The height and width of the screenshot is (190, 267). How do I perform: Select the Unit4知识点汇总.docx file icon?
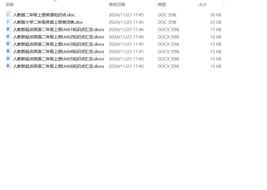click(9, 51)
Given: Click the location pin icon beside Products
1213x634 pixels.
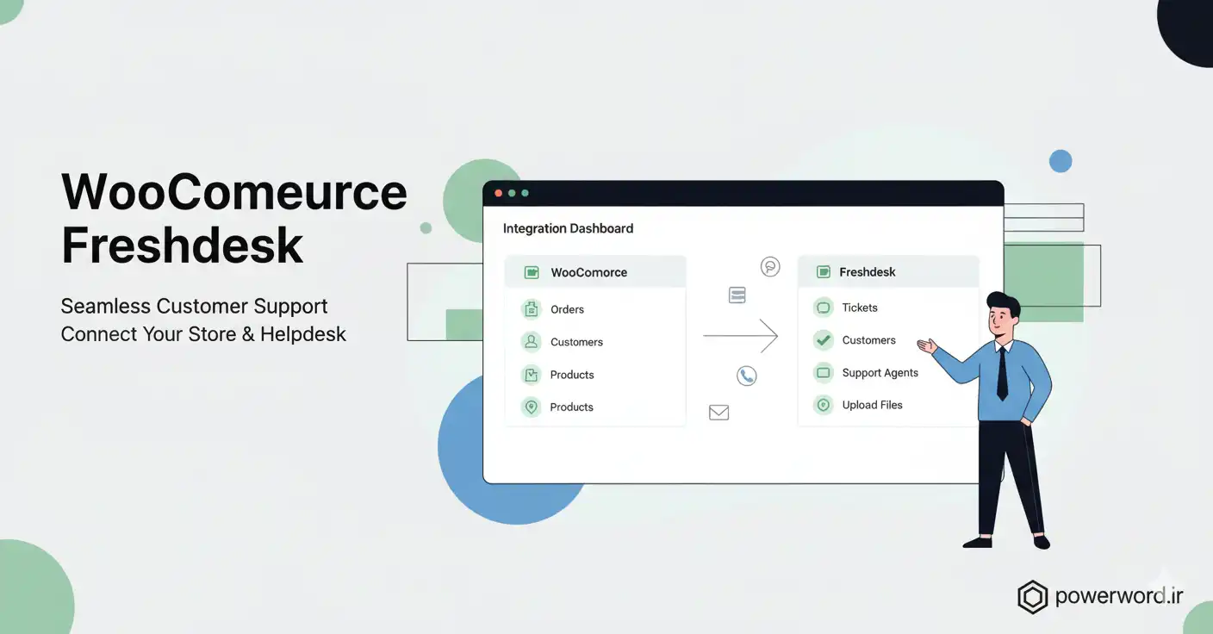Looking at the screenshot, I should (x=532, y=407).
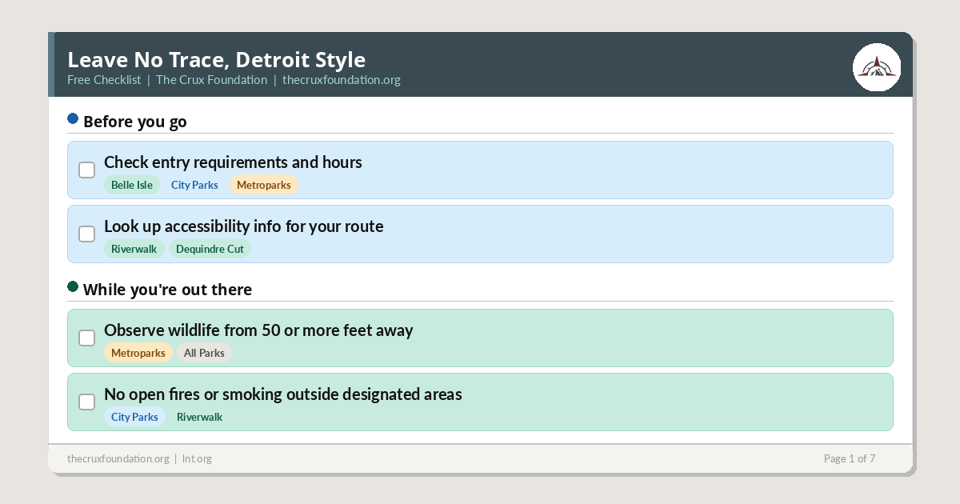Click The Crux Foundation subtitle text
Screen dimensions: 960x504
point(211,80)
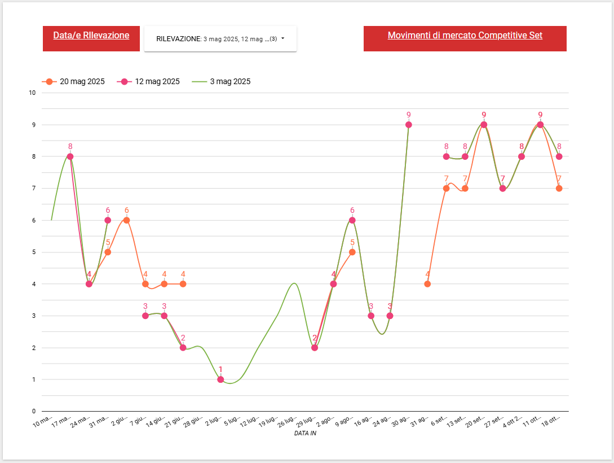
Task: Select the pink point valued 2 at 29 lug
Action: (x=315, y=348)
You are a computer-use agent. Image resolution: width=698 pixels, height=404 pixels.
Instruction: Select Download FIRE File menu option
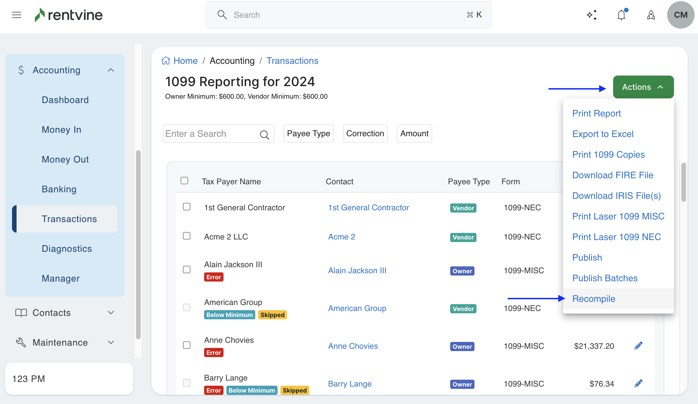[613, 175]
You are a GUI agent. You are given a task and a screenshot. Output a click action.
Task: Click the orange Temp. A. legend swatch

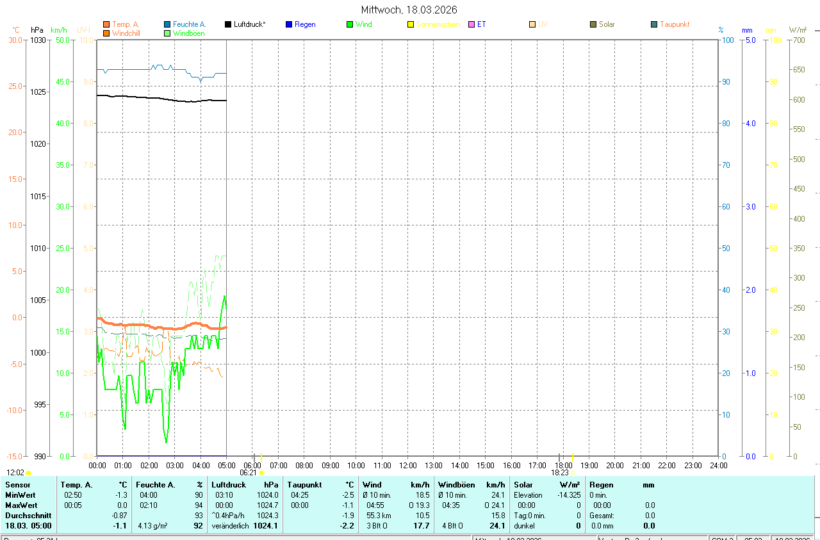pos(106,24)
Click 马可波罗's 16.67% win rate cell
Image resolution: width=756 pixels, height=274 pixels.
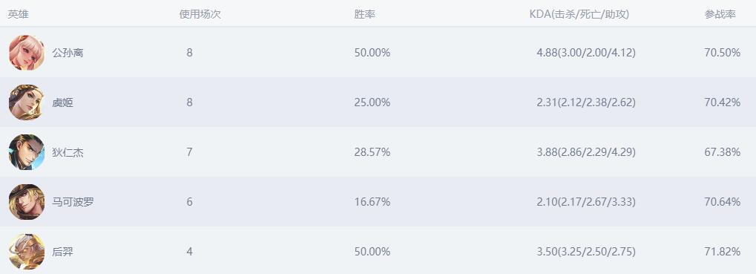click(372, 202)
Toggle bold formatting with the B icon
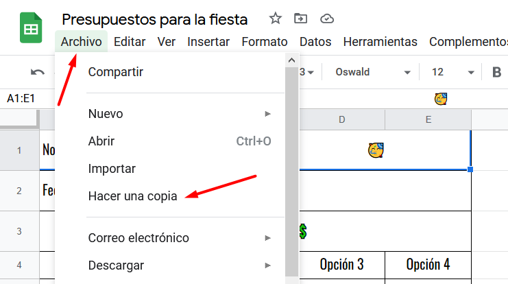This screenshot has width=508, height=284. tap(496, 72)
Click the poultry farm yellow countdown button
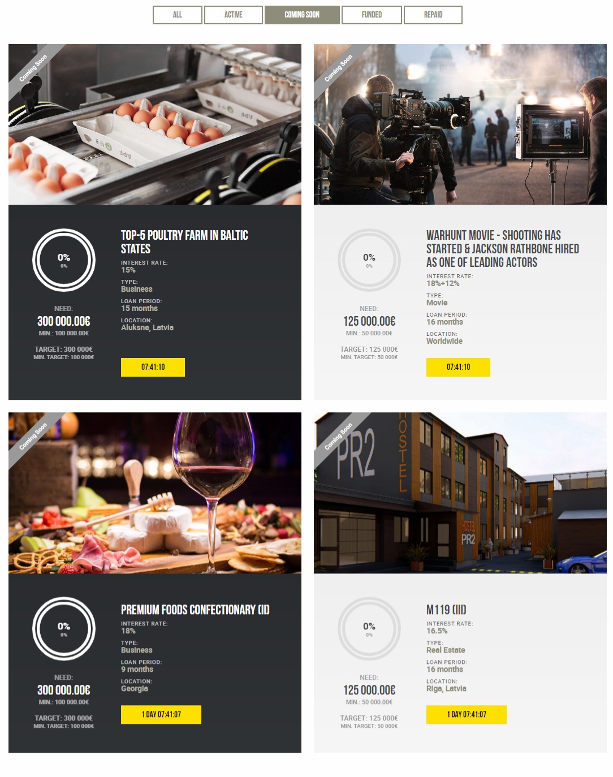Image resolution: width=613 pixels, height=777 pixels. (x=153, y=367)
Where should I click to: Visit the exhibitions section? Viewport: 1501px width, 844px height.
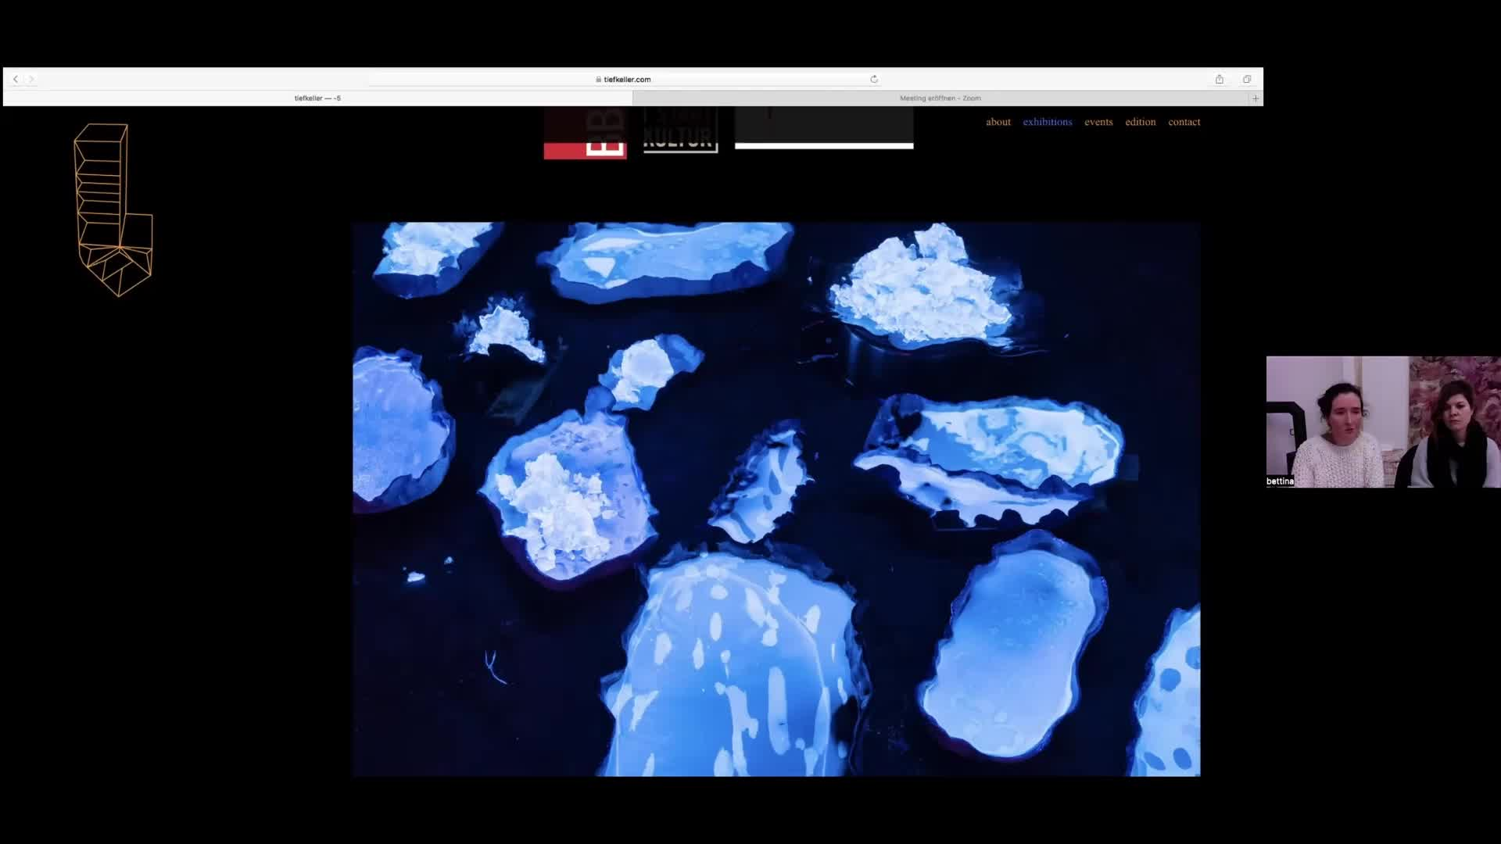pyautogui.click(x=1048, y=122)
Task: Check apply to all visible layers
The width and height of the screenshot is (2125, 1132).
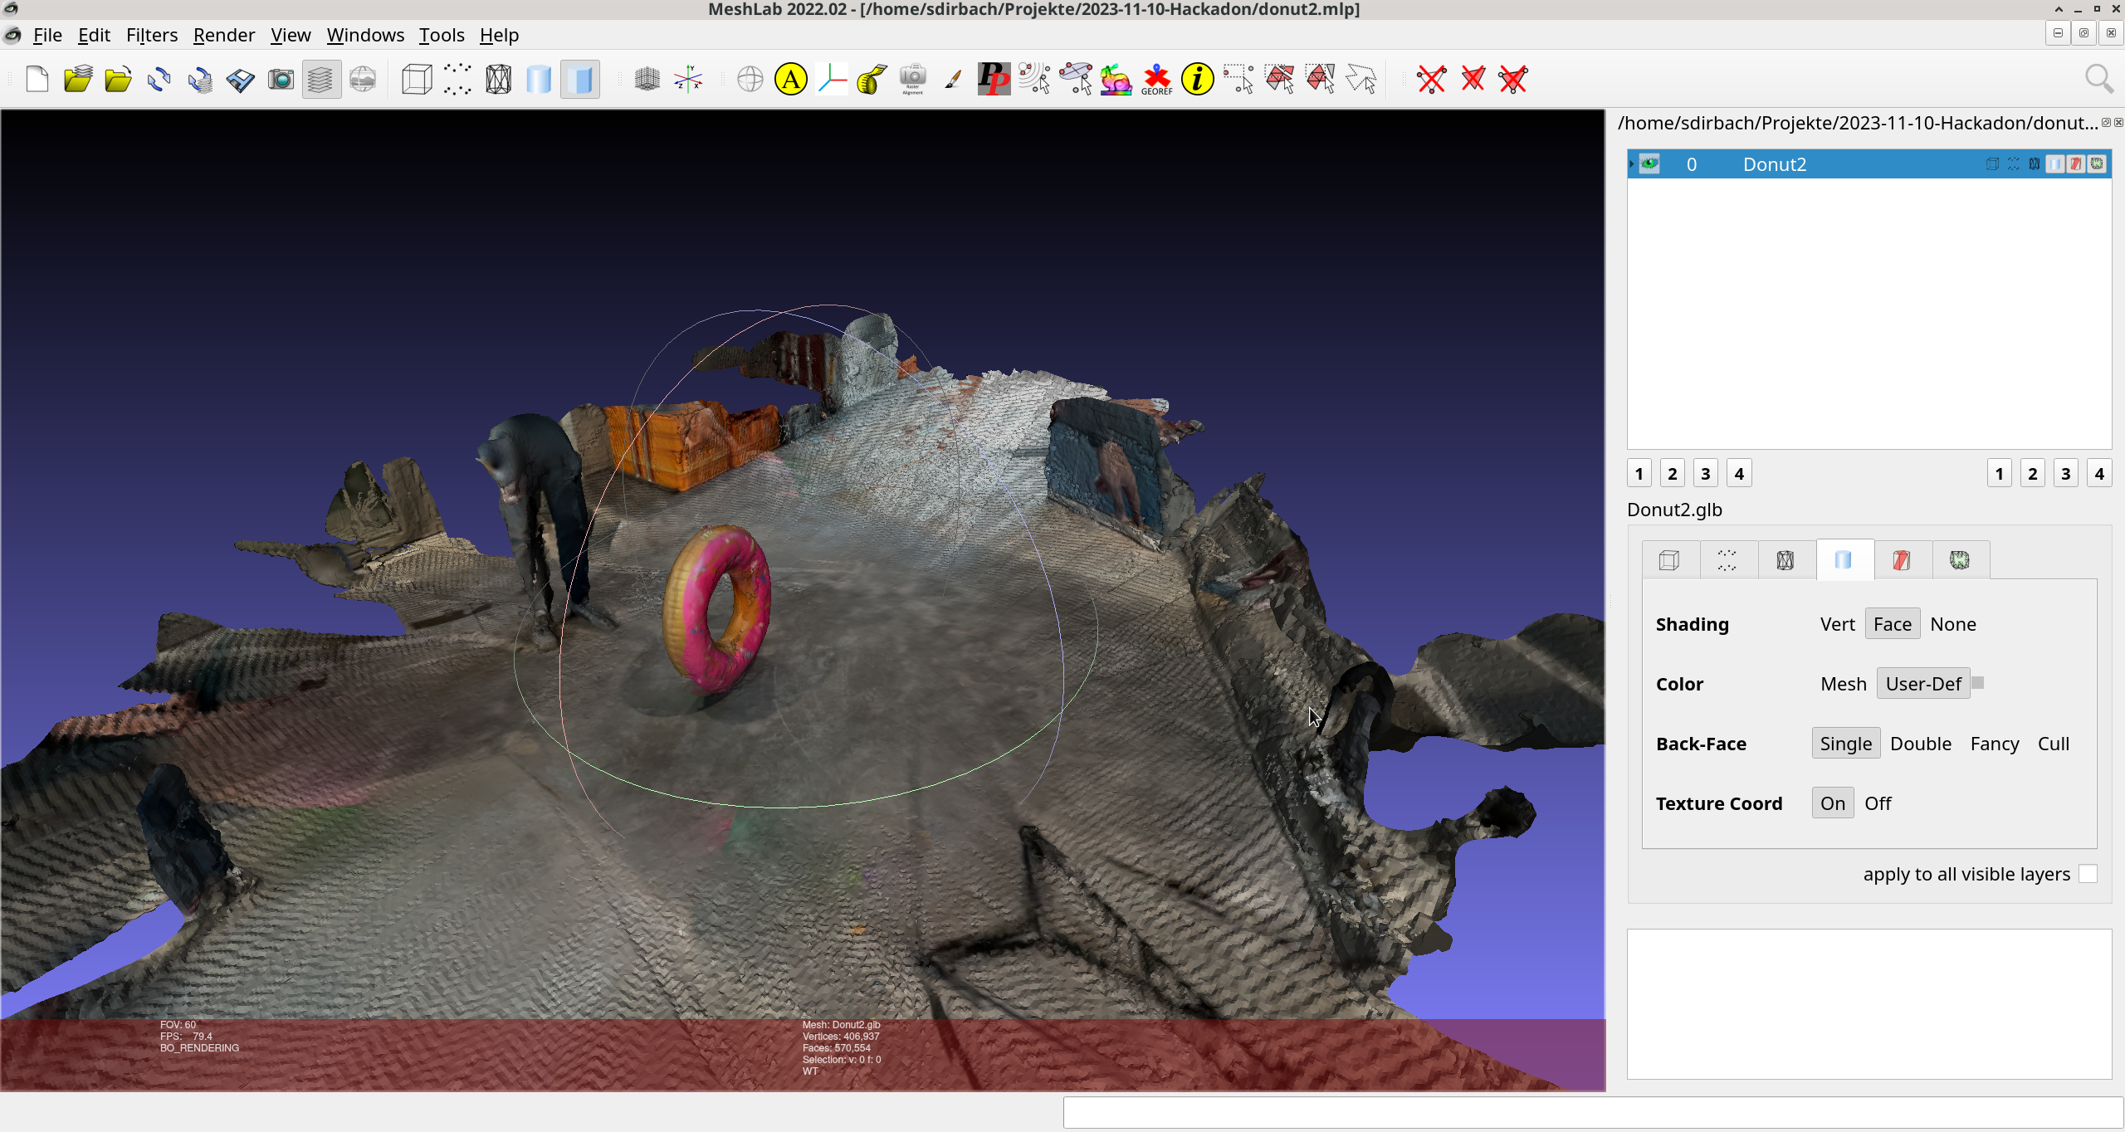Action: (2088, 874)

++++++

--- Travail à faire ---
Réécris tous les items ci-dessus en remplaçant « location pin icon » par « map marker icon », sans rien modifier d'autre, et laisse les images de côté dans ta réponse.

--- Réponse complète ---
The height and width of the screenshot is (190, 267). How do I perform: Select the Unit4知识点汇总.docx file icon?
click(9, 51)
Given: Click the map marker icon beside Products
1213x634 pixels.
Looking at the screenshot, I should (x=532, y=407).
Click The Crux Foundation subtitle text
Screen dimensions: 960x504
point(211,80)
Task: Select the pink point valued 2 at 29 lug
Action: (x=315, y=348)
You are a computer-use agent. Image resolution: width=698 pixels, height=404 pixels.
Instruction: Select Download FIRE File menu option
[613, 175]
You are a GUI agent. You are given a task and a screenshot. Output a click action.
Task: Click the orange Temp. A. legend swatch

pos(106,24)
Click 马可波罗's 16.67% win rate cell
Image resolution: width=756 pixels, height=274 pixels.
click(372, 202)
Toggle bold formatting with the B icon
This screenshot has width=508, height=284. tap(496, 72)
Click the poultry farm yellow countdown button
Image resolution: width=613 pixels, height=777 pixels. (x=153, y=367)
Where should I click to: Visit the exhibitions section? Viewport: 1501px width, 844px height.
pyautogui.click(x=1048, y=122)
Task: Check apply to all visible layers
The width and height of the screenshot is (2125, 1132).
Action: (2088, 874)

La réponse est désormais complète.